The woman said she mostly stopped engaging with Odiong in late 2018. The following year, she called the New Orleans archdiocese’s contact for abuse claimants to report Odiong.
She said the victims assistance coordinator told her: “I do not think you are remembering things correctly.” Later, she said she spoke about Odiong directly to Aymond but did not feel as if the archbishop took her concerns seriously.
Audio recordings and phone logs establish that the woman indeed spoke with both Aymond and the victims assistance coordinator. The St. Charles sheriff’s office added that the woman also spoke with one of the agency’s detectives about Odiong. But the detective recalled that the woman described a relationship across several states, and he referred her to the police department in her hometown of Pennsylvania, the sheriff’s office said.
After the archdiocese declared bankruptcy, the woman filed a claim seeking damages over the treatment she alleges to have received from Odiong. The claim – filed under oath – argues that she is owed for at least $150,000 in lost wages, among other damages, after the abuse inflicted on her by Odiong interrupted her ability to work as a licensed clinical social worker.
It wasn’t until a mass in the middle of November at St. Anthony of Padua that Odiong told his congregation that his stint at the church was ending. He said he planned to move to Florida by January, and there he would build a chapel like one whose construction he was involved with in Texas.
Pastor's comments compared LGBTQ to animals
Days later, Odiong offered a reason for his departure to his parishioners – but he did not mention accusations by multiple women. He instead said he was vehemently opposed to Pope Francis’s attempts to make the Catholic church more welcoming to the LGBTQ+ community.
“The gays … have a stranglehold on the church now,” Odiong said. “We’re going to begin to bless all kinds of monkeys and animals and chimpanzees, and priests who will not do it will be persecuted.”
Those remarks may have precipitated the timeline of his departure. At the beginning of December, one of Aymond’s top aides – Vicar General Pat Williams – went to St. Anthony of Padua and informed the congregation Odiong would be moving within days rather than in January.

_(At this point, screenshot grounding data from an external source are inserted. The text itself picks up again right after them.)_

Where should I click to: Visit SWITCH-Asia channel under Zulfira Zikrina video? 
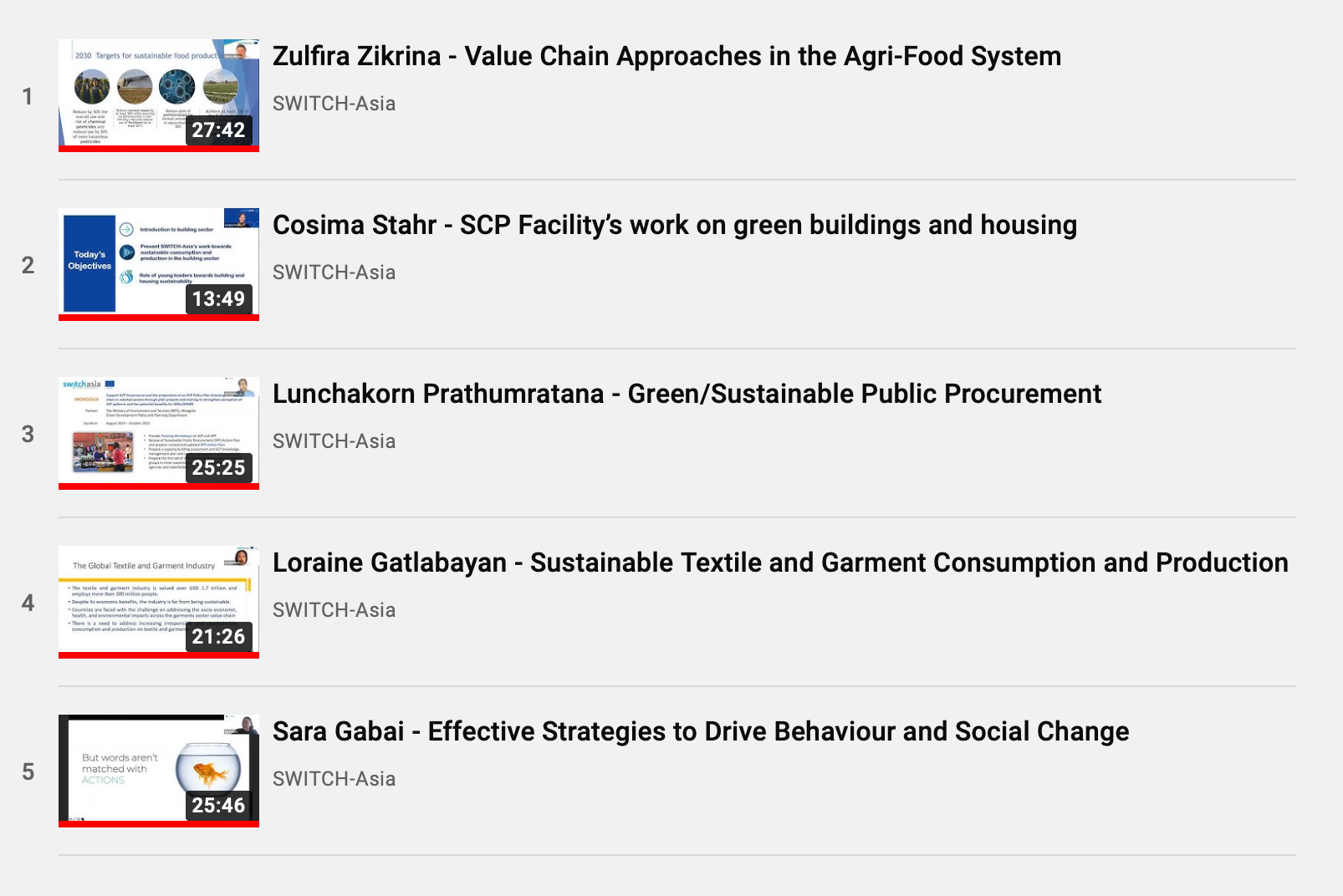coord(334,104)
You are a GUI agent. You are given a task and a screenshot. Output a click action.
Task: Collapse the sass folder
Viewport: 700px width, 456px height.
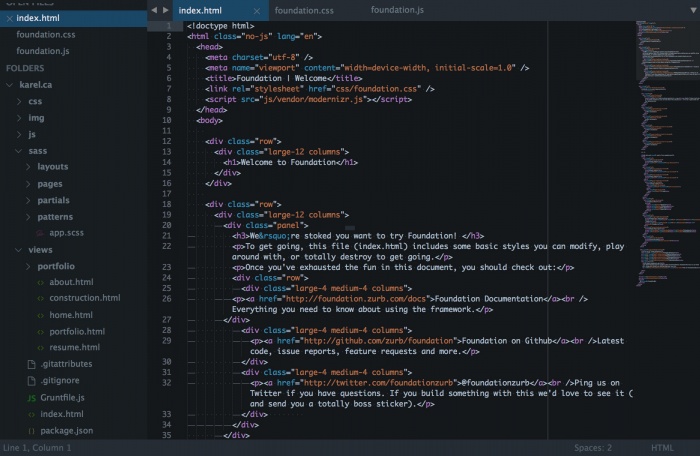click(x=19, y=150)
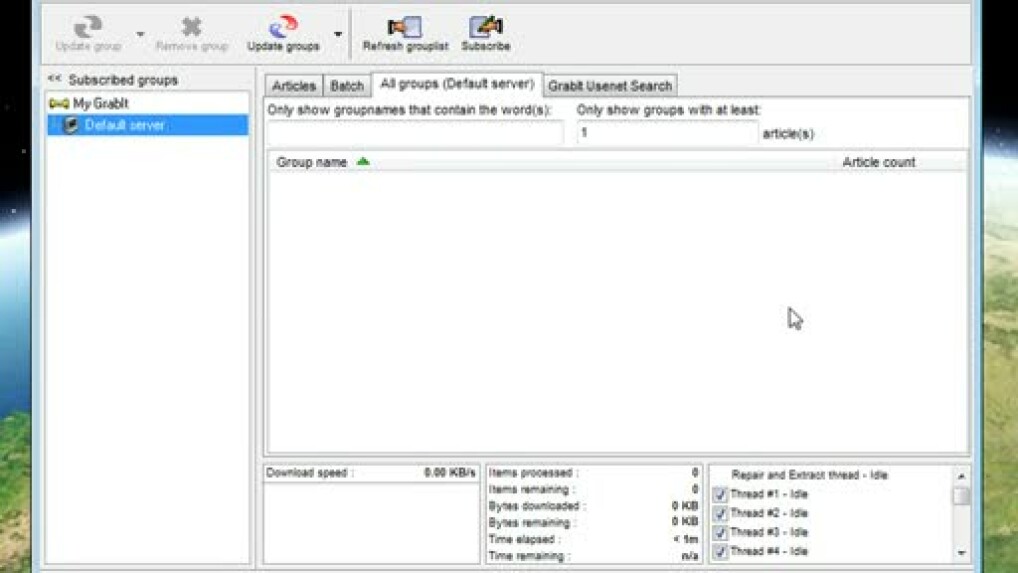Click the Remove group icon
This screenshot has height=573, width=1018.
coord(191,27)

The statement Williams read cited unspecified “concerns about Fr. Anthony’s ministry prior” to his arrival in the New Orleans area – “and quite possibly during his time” in the archdiocese. As a result, Aymond had told Odiong’s bishop in Nigeria to recall him to his home diocese.

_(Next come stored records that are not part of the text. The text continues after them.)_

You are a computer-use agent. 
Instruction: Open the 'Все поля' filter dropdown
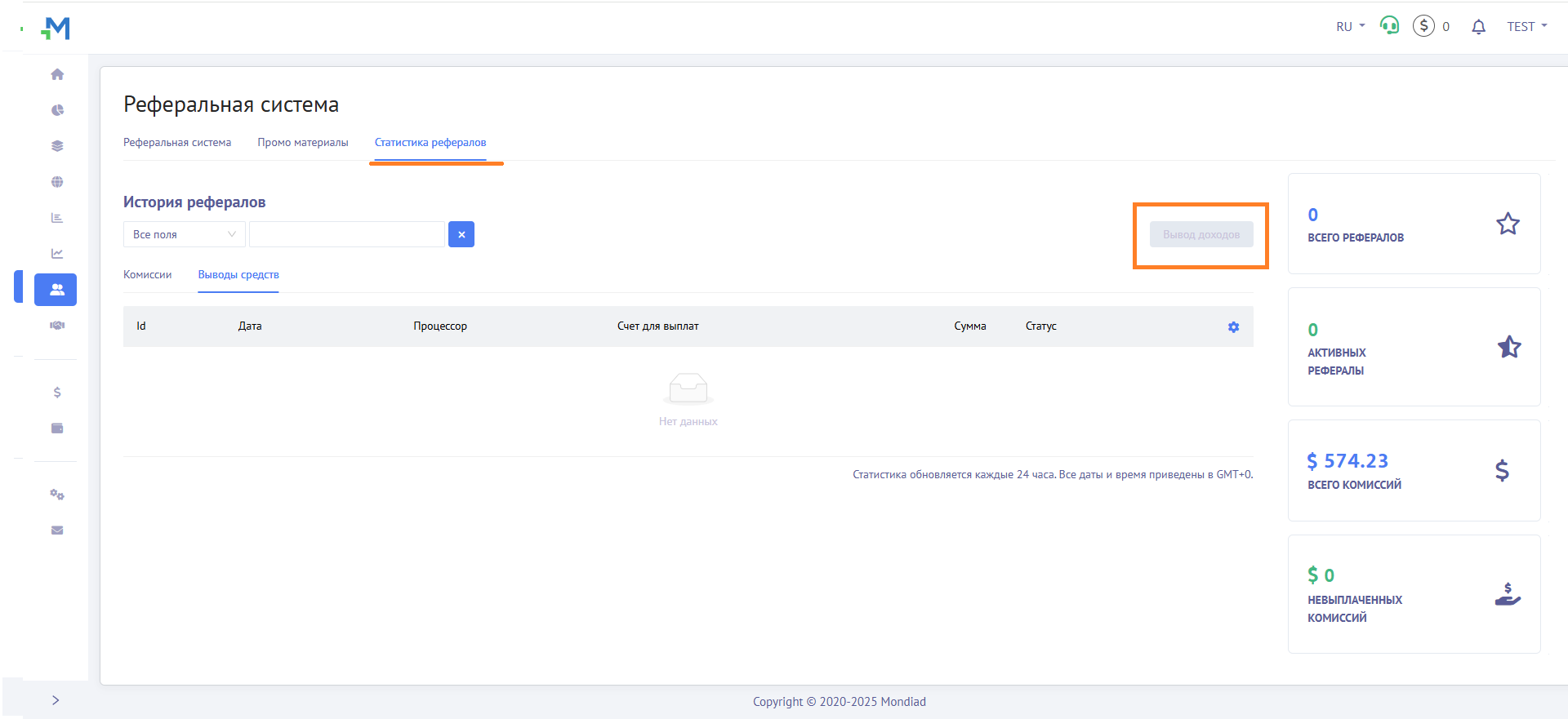pyautogui.click(x=184, y=234)
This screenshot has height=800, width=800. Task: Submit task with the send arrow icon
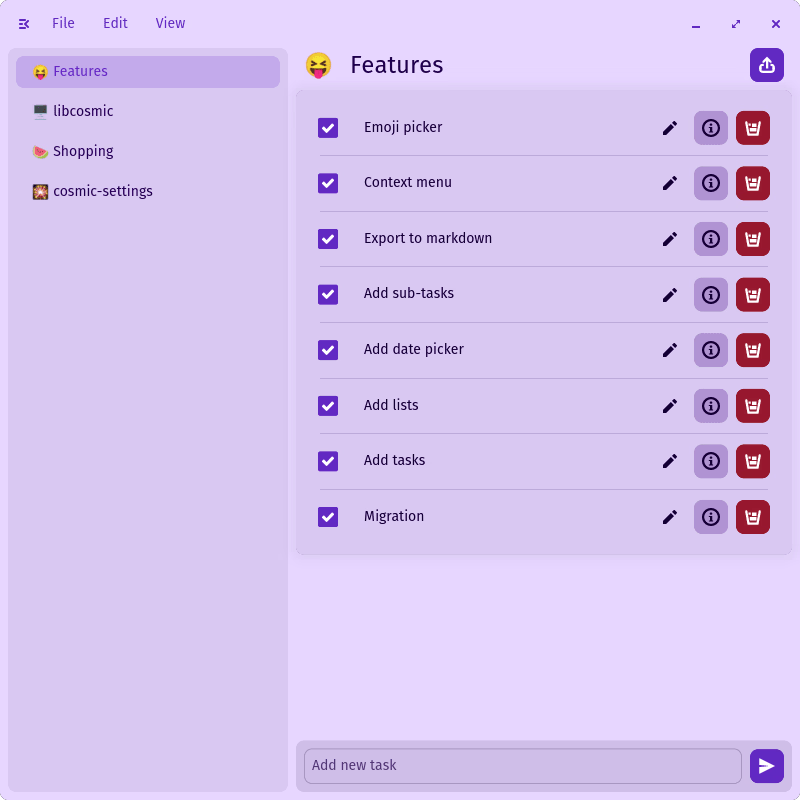(767, 765)
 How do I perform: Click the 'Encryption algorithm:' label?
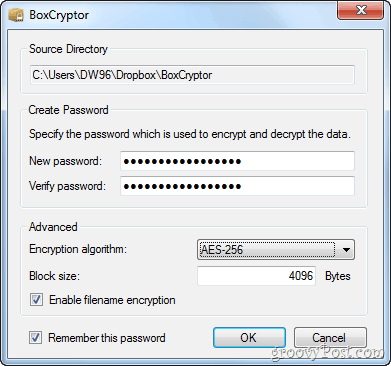point(78,249)
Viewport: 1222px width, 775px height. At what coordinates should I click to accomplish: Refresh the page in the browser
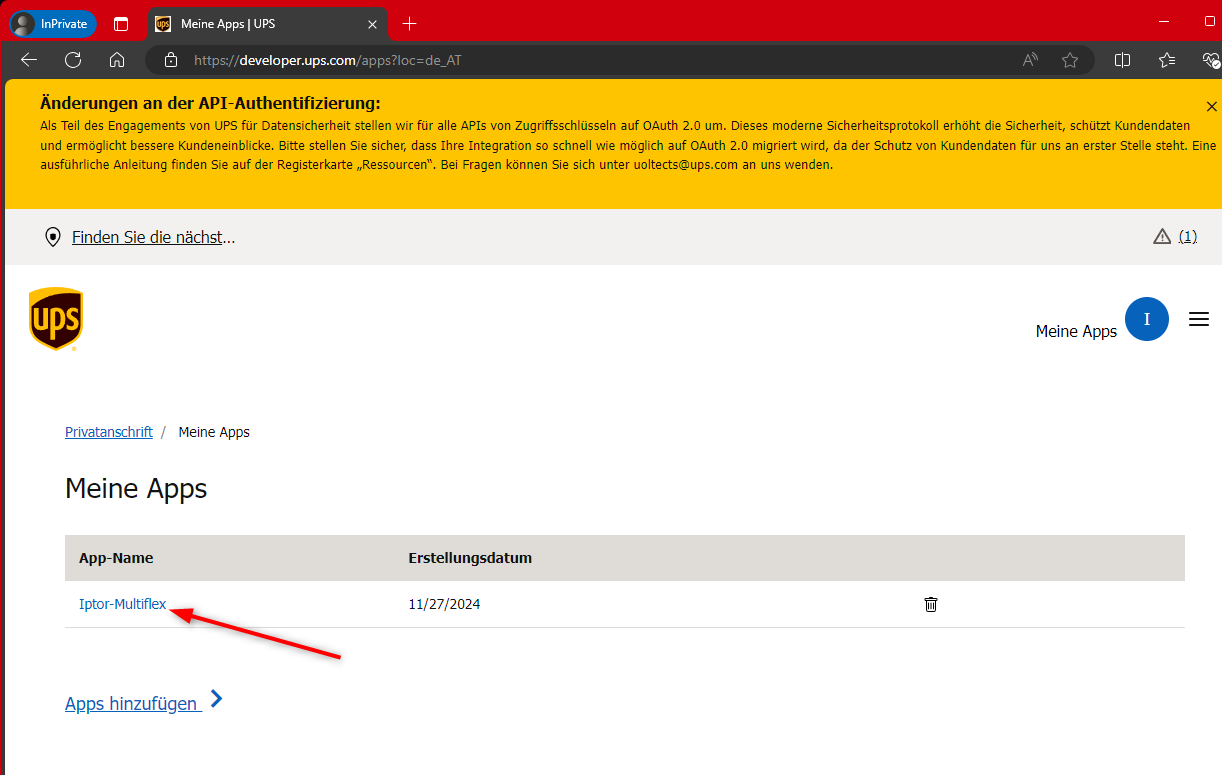[73, 60]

The archdiocese shared that statement with the Guardian when the newspaper first reported some of the circumstances of Odiong’s ouster Thursday. But the organization did not address whether Odiong was faced with more than one accuser.
Odiong was reported to the local sheriff’s office only after that statement had been provided to the Guardian, the agency said.
When contacted for comment by the Guardian, Odiong said little but maintained he was being let go for speaking out against the pope.
“What is going on is spiritual,” Odiong said. “I was told by the blessed mother that it was coming, and that is why I planned to move.”
Thursday’s statement from Odiong’s attorney suggested Schubert’s client had “a personal vendetta coupled with a desire to cash in on the archdiocese’s bankruptcy process.” Haedicke also argued that his client’s removal “has more to do with internal political disagreements with church leadership concerning pastoral direction than any alleged and unbelievable misconduct by Father Odiong.”